Assim como ela, o Brasil mudou nesses 36 anos. Lula, que naquele momento perderia as eleições para o caçador de marajás das Organizações Globo, está na metade do terceiro mandato, após uma saga de perseguições que incluiria um golpe contra sua sucessora, Dilma Rousseff, em 2016, e a sua prisão em 2018. Um golpe que teve um custo no bolso dos brasileiros. Em 2015, o índice de Gini, que mede a concentração de renda, variando de 0 a 1, estava em 0,524. Três anis depois, em 2018, com o desmantelamento das políticas sociais, ele atingiu um volume recorde em concentração de renda, batendo 0,545.
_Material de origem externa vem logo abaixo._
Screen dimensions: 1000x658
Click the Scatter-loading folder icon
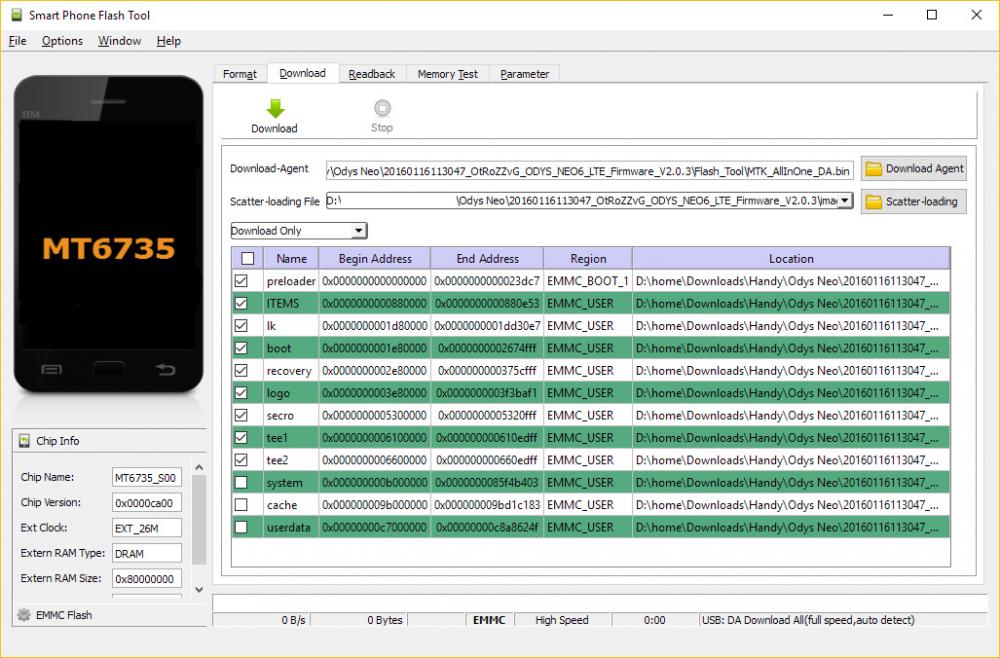[873, 202]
Já em 2024, segundo ano do terceiro governo Lula, o Gini caiu para 0,506, o menor já registrado pelo IBGE, apontando a correção do caminho já trilhado nos mandatos anteriores: aumento da renda nas faixas de menor rendimento, crescimento do emprego e fortalecimento de programas sociais.
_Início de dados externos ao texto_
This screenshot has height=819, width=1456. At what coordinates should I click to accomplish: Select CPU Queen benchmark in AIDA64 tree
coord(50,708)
Com isso, em 2024, o Brasil registrou a menor diferença entre os maiores e menores rendimentos desde 2012, início da série histórica da Pnad Contínua. No entanto, a desigualdade ainda é imensa. Segundo o IBGE, os 10% mais ricos da população receberam, em média, R$ 8.034 mensais, enquanto os 40% mais pobres ganharam R$ 601 — uma razão de 13,4 vezes. Em 2018, os mais ricos ganhavam 17,8 vezes mais do que os mais pobres.
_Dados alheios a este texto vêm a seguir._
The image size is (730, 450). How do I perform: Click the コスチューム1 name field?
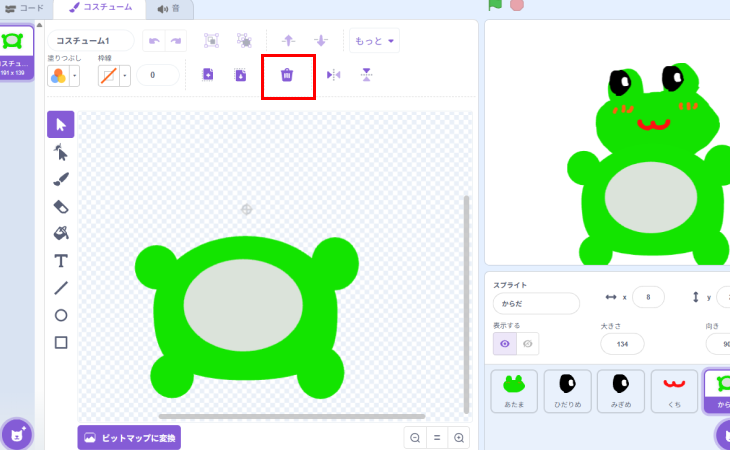coord(90,41)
No topo da pirâmide, o rendimento da elite econômica, o 1% mais rico recebeu, em média, R$ 21.767 por mês, valor 36,2 vezes maior que o rendimento dos 40% mais pobres.
Este é o Brasil de Odete Roitman. Porém, conforme os episódios avançam e a morte se aproxima, a elite que ela representa entra em outra mira, não de um revólver, mas da justiça tributária com o projeto de lei (PL 1087/2025) em tramitação no Congresso.

Débora Bloch interpreta Odete Roitman no remake de Vale Tudo
Divulgação/Globo
A proposta do governo
Após as imensas perdas que os brasileiros sofreram com o desmonte do Estado, “seria de bom tom”, como gosta de dizer Odete, cobrar dos que sustentaram tantos malefícios um pagamento justo. Mas não é o caso. O que o governo pretende é uma contribuição modesta do topo da pirâmide social para tirar do sufoco 10 milhões de brasileiros. A proposta visa corrigir uma anomalia tributária, herdada dos conchavos desde o começo da República, em uma espécie de “Bolsa Elite”.
Diversos impostos incidem sobre os brasileiros e, na média, eles acabam fazendo com que os mais ricos paguem menos e os mais pobres paguem mais. Isso acontece, em grande parte, pela incidência dos impostos sobre o consumo. Quem tem menos gasta 70% de sua renda comprando bens e serviços e, isso, proporcionalmente, faz com que os mais pobres paguem mais impostos do que os mais ricos.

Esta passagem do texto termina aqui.